I always have Magic Tree Vanilla hanging up on my rearview mirror. What does everyone else like?


----------



## ahaydock (Jan 4, 2007)

A few sprays of CG New Car Scent down the vents and around the cabin once a week :thumb:


----------



## Gruffs (Dec 10, 2007)

Neutradol Original Clears the stale farts for me


----------



## Neil_M (Apr 5, 2007)

I use the CarPlan smiley faces, the yellow ones that smell of vanilla.

I also have some Autoglym Autofresh... The combination works very well.


----------



## [SV] (Jun 13, 2008)

I use Chemical Guys Leather, Watermellon and Coconut.


----------



## Scottland (May 6, 2008)

I don't bother any more, as I normally find they don't last very long and work out quite expensive. I'd rather give my interior a spruce up once a fortnight it gets rid of any smells. 

Besides, Poorboys NL dressing leaves a nice smell behind when I use that 

If I've had something smelly in my car, there's always Fabreze to get rid of it!


----------



## Mixman (Dec 18, 2007)

Smell fetish guy here.

I have CG, Cherry, Lemon and Lime, Watermelon, New Car Smell and Pinocolada.
Autobrite Coconut and Vanilla!

Spray it under mats and down Air ducts. Sometimes, when I'm hungry, I get the urge to chew my car it smells that nice!


----------



## Scottland (May 6, 2008)

Mixman said:


> Smell fetish guy here.
> 
> I have CG, Cherry, Lemon and Lime, Watermelon, New Car Smell and Pinocolada.
> Autobrite Coconut and Vanilla!
> ...


Do any of the CG sprays smell like their Maxi Suds shampoo? I must admit I was tempted to wash my interior with that as I love the smell of Marzipan!


----------



## mike b (Jun 13, 2006)

Asda do the magic trees for 88p, and find they last for a good 2 weeks in my car. Also love their 'new car scent' smell, so its a winner for me!


----------



## Mixman (Dec 18, 2007)

Scottland said:


> Do any of the CG sprays smell like their Maxi Suds shampoo? I must admit I was tempted to wash my interior with that as I love the smell of Marzipan!


Unfortunately not :lol:

My favourite is Cherry though. It's really really nice. Just doesn't last that long. As with most air fresheners I've tried.

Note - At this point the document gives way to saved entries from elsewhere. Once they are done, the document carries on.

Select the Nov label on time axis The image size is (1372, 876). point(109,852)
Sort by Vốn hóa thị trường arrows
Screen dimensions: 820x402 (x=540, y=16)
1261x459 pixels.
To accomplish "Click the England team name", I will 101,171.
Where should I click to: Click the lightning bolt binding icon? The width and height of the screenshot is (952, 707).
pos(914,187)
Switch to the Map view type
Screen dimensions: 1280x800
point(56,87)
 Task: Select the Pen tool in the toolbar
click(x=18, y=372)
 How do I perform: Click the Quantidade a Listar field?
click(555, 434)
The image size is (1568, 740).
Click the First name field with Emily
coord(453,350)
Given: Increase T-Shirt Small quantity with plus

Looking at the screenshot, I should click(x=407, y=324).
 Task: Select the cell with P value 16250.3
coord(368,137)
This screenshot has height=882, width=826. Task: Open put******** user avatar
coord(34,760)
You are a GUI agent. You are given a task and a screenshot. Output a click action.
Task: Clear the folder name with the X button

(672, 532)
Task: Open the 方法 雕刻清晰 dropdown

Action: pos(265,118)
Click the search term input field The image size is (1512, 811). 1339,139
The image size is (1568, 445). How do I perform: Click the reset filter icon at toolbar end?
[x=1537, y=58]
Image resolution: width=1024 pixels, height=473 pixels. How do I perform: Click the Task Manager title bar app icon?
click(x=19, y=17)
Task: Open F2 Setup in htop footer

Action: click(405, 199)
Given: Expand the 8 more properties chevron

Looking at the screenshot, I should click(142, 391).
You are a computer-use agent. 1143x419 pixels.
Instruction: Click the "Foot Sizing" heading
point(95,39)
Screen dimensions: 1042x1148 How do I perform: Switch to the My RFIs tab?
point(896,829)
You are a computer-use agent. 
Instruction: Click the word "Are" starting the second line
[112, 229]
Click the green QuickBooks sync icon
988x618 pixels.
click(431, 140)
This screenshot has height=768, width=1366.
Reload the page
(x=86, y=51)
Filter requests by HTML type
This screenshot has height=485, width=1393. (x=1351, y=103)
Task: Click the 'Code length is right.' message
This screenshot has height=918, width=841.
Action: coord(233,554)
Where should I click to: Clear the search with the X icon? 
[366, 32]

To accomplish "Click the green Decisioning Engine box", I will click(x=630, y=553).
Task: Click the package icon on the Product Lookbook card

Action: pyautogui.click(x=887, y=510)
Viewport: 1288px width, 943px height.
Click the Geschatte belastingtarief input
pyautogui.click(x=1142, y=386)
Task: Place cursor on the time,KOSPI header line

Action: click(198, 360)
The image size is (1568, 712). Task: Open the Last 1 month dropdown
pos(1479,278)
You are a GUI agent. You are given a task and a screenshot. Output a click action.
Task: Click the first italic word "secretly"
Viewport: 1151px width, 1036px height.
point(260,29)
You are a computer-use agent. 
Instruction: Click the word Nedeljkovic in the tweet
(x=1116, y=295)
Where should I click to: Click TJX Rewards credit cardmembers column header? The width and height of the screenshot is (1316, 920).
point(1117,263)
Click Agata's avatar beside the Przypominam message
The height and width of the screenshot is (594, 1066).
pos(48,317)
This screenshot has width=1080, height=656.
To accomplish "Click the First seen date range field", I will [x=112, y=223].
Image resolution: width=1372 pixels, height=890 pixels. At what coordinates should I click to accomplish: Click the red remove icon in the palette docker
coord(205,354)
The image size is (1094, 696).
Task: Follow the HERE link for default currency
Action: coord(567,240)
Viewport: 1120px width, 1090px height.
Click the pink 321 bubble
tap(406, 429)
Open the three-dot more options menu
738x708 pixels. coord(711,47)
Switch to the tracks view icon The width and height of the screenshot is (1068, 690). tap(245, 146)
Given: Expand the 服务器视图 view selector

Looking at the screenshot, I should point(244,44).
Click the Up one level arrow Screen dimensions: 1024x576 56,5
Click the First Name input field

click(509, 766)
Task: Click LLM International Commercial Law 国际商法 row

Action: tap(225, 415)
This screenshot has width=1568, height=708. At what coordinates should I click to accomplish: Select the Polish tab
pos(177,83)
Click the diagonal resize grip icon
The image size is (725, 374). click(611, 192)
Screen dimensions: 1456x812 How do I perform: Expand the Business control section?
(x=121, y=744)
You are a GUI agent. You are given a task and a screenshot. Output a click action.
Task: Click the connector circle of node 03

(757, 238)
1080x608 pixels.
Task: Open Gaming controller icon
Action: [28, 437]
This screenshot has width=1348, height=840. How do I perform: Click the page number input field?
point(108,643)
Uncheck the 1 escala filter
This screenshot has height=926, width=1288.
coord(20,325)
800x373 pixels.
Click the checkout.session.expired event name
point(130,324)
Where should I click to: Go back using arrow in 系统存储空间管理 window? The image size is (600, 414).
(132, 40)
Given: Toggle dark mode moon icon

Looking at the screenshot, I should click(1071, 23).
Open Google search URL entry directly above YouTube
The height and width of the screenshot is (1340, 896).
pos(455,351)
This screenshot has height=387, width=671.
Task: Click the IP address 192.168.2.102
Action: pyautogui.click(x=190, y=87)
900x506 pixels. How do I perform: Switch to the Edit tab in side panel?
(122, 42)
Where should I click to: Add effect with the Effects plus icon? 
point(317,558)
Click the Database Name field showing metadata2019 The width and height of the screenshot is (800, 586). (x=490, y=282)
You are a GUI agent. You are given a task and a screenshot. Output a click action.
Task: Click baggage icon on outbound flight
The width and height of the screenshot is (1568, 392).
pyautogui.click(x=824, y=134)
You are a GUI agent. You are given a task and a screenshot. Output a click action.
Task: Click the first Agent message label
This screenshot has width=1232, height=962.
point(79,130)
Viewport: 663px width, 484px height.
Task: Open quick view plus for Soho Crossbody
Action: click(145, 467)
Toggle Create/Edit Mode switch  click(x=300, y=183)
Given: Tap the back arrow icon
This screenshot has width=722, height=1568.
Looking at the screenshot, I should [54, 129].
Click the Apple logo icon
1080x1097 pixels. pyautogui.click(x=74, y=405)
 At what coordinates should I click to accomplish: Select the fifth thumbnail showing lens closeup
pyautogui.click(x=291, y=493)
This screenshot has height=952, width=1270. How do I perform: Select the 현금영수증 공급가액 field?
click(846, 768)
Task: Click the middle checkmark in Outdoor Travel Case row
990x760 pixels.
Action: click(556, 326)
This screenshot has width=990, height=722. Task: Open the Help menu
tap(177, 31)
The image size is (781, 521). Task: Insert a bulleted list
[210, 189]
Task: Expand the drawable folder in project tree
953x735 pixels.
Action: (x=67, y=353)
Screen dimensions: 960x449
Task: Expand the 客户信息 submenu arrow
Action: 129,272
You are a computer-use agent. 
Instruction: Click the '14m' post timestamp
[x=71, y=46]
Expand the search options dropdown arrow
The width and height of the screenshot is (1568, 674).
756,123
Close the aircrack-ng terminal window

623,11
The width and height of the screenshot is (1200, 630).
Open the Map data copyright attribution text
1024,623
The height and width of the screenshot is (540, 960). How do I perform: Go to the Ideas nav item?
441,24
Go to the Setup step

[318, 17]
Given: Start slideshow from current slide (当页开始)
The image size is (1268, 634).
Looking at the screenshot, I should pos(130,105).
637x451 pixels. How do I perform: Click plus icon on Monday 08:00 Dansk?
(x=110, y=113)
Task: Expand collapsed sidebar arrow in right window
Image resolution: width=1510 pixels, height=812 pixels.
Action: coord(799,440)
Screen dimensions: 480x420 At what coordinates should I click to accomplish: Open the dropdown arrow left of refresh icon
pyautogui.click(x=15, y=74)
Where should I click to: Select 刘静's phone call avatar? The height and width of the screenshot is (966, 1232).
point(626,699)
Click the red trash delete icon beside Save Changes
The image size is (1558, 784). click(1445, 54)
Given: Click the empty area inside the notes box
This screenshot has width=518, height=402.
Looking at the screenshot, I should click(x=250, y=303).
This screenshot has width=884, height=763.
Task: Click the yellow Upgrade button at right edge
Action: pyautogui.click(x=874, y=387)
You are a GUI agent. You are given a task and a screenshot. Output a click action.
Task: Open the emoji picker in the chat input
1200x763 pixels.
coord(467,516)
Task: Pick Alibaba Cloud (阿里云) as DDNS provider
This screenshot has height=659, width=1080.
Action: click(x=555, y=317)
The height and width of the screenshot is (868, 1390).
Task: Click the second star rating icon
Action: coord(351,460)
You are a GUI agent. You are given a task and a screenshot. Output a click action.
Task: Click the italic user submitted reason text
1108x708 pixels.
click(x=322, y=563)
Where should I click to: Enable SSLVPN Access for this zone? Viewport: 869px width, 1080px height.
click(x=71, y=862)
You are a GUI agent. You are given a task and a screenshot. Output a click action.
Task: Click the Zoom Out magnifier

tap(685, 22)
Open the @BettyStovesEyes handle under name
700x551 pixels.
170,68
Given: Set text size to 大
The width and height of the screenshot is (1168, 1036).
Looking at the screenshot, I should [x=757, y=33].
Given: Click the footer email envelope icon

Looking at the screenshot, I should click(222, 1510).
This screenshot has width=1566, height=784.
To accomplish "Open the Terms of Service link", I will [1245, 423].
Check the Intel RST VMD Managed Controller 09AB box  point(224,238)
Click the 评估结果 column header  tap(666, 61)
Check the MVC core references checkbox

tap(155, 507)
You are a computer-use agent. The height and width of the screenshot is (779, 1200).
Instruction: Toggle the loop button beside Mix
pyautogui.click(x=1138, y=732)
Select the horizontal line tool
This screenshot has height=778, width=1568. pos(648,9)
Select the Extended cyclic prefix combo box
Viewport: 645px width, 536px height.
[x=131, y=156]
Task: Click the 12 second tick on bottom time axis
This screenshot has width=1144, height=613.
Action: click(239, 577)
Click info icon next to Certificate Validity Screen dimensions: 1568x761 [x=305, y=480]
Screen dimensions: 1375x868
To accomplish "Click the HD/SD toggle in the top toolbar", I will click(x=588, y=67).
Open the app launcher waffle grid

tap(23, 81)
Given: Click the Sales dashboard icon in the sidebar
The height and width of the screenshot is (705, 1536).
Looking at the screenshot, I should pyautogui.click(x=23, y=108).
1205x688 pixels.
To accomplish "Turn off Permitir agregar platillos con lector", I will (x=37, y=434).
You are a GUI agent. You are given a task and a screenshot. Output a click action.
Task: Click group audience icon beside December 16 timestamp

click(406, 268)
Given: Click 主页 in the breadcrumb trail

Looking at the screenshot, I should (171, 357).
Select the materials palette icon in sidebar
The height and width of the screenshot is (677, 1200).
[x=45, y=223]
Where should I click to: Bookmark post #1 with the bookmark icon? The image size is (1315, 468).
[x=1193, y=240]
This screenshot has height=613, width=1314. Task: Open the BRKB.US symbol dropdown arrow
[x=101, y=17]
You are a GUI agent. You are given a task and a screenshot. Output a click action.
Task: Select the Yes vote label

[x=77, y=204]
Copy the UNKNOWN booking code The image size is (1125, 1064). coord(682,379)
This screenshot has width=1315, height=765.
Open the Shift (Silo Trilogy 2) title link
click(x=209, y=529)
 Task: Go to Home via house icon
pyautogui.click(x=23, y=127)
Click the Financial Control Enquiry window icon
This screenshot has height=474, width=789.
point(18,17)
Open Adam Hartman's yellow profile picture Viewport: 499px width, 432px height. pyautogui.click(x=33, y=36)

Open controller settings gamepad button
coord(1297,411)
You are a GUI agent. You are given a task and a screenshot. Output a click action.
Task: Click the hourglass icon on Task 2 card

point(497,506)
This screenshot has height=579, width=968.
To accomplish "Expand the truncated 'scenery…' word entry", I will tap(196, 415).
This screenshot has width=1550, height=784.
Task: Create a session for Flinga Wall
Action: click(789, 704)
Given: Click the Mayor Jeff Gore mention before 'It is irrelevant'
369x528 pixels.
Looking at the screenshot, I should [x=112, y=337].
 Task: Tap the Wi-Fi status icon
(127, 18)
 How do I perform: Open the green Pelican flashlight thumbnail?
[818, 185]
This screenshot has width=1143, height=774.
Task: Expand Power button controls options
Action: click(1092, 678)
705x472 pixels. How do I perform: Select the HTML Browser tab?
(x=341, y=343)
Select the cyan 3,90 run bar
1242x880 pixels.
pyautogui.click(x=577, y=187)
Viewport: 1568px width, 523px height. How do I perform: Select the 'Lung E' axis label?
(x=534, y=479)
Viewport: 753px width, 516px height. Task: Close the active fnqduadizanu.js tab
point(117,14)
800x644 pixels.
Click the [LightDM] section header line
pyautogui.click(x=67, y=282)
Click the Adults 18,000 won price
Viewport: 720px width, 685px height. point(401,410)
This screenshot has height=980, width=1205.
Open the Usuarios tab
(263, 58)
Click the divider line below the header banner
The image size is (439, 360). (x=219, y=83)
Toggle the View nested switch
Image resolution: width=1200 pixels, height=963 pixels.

The Pinocolada is very sweet smelling!


----------



## Naddy37 (Oct 27, 2005)

ahaydock said:


> A few sprays of CG New Car Scent down the vents and around the cabin once a week :thumb:


Thats what I use in the e-class. Spray it on the carpet too before hoovering up.

In the Micra I have a Yankie Candle Lemon Lavender car gel thingie.


----------



## Jim W (Feb 3, 2007)

Frebreeze!!

Failing that, I picked up AS Blast Cool the other week. Hmm, Cool Waters!


----------



## Carr20VT (Jan 11, 2006)

CG new car scent for me. But i do find you have to use alot more than the instructions recommend.


----------



## Dixondmn (Oct 12, 2007)

Cant stand anything hanging off the mirror and swinging around in front of me. So I use either a good regular vaccum, or AG Glass Polish on the inside of all the windows keep the car smelling like new.

Failing that a sheet of 'Bounce' under the seat is another good option for getting that fresh linen smell.


----------



## RedCloudMC (Jul 19, 2008)

AG Autofresh and Odour Eliminator (in small doses...bit strong) usually does the trick.


----------



## SuperchargedLlama (Apr 25, 2008)

Magic Tree new car smell for me


----------



## alan hanson (May 21, 2008)

started gettin annoyed with things hanging inside the car on the mirrors etc but used to use the fresh cherry foot air freshener really good last ages and smells sweet


----------



## Jazzy Jase (Jul 10, 2008)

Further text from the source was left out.